13. The method of claim 1, wherein the text content in the second image is represented by a print.

14. The method of claim 1, wherein the textual content in the first image is represented in handwriting.

15. The method of claim 1, further comprising:

acquiring an image sequence comprising a plurality of frames of the output images;

extracting at least one frame of output image in the image sequence;

in response to detecting that there is an output image satisfying a first predetermined condition in the at least one frame of output images, storing the output image satisfying the first predetermined condition as a target frame of output image, and storing text content corresponding to the target frame of output image for use in positioning the image sequence.

16. The method of claim 15, wherein the first predetermined condition comprises:

the text similarity between the text content corresponding to the target frame output image and the text content corresponding to the detected previous frame output image exceeds a first threshold, or

In a case where the first image determined based on the input image includes at least one first image, a difference between the number of first images included in the target frame output image and the number of first images included in the detected previous frame output image exceeds a second threshold.

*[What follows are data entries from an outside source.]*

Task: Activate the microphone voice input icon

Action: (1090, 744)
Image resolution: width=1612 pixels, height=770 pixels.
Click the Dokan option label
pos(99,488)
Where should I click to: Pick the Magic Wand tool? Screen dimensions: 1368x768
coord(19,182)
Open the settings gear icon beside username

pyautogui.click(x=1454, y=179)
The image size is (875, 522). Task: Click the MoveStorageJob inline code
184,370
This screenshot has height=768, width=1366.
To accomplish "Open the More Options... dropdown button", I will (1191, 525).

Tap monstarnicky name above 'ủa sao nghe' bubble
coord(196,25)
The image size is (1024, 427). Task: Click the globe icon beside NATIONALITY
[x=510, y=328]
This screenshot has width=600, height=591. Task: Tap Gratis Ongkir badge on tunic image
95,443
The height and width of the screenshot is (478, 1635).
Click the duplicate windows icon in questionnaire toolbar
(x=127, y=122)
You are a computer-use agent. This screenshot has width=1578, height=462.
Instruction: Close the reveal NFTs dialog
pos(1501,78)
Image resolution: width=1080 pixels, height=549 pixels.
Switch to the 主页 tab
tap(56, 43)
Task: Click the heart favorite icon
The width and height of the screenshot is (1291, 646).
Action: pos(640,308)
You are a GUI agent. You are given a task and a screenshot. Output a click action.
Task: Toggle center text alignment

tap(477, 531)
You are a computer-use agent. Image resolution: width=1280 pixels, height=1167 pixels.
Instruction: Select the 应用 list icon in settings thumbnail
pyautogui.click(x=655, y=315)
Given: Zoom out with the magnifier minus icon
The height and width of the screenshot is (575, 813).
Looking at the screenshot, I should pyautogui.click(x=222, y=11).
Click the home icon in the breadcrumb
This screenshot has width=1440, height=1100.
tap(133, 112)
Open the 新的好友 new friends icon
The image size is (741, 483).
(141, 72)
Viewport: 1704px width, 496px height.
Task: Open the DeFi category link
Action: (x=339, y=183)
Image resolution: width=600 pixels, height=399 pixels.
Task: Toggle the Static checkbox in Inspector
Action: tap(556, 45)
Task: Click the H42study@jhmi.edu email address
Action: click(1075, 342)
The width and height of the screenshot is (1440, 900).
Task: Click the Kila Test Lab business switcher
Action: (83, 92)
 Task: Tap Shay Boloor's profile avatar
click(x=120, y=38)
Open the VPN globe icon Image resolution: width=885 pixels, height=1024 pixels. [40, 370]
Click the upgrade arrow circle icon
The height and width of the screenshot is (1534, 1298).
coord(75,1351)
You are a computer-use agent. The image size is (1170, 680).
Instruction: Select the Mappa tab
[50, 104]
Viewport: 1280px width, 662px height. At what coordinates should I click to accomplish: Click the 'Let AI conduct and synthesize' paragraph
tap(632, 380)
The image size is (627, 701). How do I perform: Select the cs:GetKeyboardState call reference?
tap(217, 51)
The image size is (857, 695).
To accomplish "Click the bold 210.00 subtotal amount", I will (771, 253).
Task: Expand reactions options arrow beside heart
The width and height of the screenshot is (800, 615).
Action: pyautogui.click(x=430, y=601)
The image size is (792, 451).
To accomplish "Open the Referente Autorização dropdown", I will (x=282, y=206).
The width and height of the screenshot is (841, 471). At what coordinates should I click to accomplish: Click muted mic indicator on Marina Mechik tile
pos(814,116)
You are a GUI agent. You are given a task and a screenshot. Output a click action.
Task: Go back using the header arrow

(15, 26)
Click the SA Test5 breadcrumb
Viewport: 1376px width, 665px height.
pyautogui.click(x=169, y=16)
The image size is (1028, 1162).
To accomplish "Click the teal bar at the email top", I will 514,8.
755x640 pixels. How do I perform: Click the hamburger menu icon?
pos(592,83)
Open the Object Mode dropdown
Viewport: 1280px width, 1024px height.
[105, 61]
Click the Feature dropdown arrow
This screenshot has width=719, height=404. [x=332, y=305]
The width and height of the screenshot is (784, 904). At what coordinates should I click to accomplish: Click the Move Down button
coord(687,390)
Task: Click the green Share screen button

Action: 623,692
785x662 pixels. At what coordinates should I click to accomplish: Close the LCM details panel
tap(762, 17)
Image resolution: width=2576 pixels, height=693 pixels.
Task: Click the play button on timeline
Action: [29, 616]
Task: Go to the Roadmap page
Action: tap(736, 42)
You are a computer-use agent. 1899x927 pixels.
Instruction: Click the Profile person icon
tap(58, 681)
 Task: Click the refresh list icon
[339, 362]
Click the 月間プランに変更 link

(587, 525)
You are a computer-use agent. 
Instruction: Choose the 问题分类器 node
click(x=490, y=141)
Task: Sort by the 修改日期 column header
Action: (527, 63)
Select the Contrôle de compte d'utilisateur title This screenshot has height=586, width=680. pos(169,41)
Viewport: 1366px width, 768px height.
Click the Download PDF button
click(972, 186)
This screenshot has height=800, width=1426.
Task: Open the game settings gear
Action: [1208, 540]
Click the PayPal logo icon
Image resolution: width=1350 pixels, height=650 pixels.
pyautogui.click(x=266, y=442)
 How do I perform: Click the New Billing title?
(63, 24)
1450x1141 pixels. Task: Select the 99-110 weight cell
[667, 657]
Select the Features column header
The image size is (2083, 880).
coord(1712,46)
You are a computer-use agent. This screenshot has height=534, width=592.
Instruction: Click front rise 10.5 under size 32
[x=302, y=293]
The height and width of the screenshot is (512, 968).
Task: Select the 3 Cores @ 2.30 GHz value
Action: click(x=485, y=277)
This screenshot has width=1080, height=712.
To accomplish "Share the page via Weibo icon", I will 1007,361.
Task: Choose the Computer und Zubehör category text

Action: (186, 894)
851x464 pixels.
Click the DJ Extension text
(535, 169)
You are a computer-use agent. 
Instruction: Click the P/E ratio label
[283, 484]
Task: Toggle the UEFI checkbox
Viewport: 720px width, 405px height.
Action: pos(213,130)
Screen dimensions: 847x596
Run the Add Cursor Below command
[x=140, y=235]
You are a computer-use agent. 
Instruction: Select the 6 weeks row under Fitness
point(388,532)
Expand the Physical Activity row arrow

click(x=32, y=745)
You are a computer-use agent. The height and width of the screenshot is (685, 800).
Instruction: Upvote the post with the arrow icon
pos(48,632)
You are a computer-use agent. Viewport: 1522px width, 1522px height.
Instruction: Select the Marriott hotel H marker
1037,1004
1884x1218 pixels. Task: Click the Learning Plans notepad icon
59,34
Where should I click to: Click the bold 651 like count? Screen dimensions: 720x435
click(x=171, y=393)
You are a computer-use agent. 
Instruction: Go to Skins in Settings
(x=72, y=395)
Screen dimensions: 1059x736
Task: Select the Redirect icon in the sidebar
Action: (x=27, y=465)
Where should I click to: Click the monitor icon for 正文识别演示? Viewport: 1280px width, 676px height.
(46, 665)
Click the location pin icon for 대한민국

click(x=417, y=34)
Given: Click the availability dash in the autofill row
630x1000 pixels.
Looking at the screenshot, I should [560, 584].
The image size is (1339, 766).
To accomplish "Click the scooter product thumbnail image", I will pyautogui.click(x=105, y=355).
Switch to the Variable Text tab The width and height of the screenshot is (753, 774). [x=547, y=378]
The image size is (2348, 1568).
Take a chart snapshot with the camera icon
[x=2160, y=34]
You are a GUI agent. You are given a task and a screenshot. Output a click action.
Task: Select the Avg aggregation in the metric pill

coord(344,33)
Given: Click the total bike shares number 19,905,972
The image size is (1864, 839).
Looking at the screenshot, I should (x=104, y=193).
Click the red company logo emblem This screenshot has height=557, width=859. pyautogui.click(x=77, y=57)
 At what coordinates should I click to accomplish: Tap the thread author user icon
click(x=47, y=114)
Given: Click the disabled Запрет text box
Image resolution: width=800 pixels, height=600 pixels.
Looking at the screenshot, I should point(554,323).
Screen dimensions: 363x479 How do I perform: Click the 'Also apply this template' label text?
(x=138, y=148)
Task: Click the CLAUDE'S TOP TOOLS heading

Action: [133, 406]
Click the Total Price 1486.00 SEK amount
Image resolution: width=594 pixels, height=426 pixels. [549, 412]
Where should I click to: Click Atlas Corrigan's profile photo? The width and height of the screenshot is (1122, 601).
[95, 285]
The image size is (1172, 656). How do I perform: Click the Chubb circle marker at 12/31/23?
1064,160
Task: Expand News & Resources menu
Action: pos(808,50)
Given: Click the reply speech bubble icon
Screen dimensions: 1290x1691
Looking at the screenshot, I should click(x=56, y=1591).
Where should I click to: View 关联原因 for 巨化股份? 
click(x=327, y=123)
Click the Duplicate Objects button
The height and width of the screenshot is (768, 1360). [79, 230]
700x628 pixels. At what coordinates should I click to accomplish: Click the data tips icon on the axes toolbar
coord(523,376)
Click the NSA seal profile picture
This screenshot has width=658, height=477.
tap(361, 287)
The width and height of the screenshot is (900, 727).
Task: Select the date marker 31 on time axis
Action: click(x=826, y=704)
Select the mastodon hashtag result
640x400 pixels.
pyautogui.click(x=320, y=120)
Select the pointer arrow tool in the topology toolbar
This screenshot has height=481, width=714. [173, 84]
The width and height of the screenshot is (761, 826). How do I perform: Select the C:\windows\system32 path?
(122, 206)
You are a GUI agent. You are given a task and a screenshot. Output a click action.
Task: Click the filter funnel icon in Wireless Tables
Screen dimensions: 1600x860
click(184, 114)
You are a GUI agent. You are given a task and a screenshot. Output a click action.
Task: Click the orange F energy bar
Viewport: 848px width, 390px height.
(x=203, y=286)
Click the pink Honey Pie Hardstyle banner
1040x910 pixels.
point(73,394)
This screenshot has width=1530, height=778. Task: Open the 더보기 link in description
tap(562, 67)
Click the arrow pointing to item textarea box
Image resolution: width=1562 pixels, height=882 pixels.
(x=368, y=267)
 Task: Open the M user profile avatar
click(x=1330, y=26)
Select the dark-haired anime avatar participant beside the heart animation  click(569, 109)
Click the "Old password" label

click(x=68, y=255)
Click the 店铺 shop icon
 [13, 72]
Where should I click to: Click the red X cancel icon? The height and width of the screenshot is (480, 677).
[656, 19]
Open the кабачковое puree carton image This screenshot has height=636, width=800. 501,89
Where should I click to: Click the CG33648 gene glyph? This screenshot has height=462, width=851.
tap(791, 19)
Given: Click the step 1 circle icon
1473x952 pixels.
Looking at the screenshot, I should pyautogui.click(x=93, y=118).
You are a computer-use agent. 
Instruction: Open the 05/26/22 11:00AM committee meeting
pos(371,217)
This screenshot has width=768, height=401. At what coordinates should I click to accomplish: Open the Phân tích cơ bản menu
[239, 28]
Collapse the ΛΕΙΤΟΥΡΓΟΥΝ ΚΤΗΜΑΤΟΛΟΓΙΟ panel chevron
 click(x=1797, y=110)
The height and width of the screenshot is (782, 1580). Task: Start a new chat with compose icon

17. The method of claim 16, wherein the text similarity comprises a normalized edit distance.

18. The method of claim 1, wherein determining the first image based on the input image comprises:

and detecting a text area of the input image to obtain a first image comprising the text content.

19. The method of claim 18, wherein text region detection on the input image resulting in a first image comprising the textual content comprises:

and detecting a text area of the input image by adopting a segmentation-based derivable binarization network to obtain a first image comprising the text content.

20. The method of claim 1, wherein deriving the textual content based on the target feature comprises:

obtaining sequence features based on the target features through a recurrent neural network;

and obtaining the text content based on the sequence characteristics by adopting a first processing method.

21. The method of claim 20, wherein the recurrent neural network comprises a bidirectional recurrent neural network.

22. A method according to claim 20 or 21, wherein the first processing method comprises a connection time classification method.

23. The method of claim 1, further comprising:

the first image is pre-processed and,

wherein the pre-processing comprises at least one of an affine transformation, a thin-plate spline transformation.

24. An image processing apparatus comprising:

an acquisition unit configured to acquire an input image;

a determining unit configured to determine a first image based on the input image, wherein the first image is an area including text content in the input image, and text in the text content is arranged in a line in the first image;

the feature extraction unit is configured to extract features of the first image by adopting a dense convolutional network to obtain target features, wherein the dense convolutional network does not comprise a pooling layer;

the identification unit is configured to obtain the text content based on the target feature;

the fusion unit is configured to obtain a second image based on the first image and the text content;

a generating unit configured to replace the second image with a first image of the input images to generate an output image including the second image.

25. An electronic device, comprising:

a memory for non-transitory storage of computer readable instructions; and

a processor for executing the computer readable instructions, wherein the computer readable instructions, when executed by the processor, perform the image processing method of any of claims 1-23.

26. A non-transitory storage medium storing, non-transitory, computer readable instructions, wherein the non-transitory computer readable instructions, when executed by a computer, perform the instructions of the image processing method of any one of claims 1-23.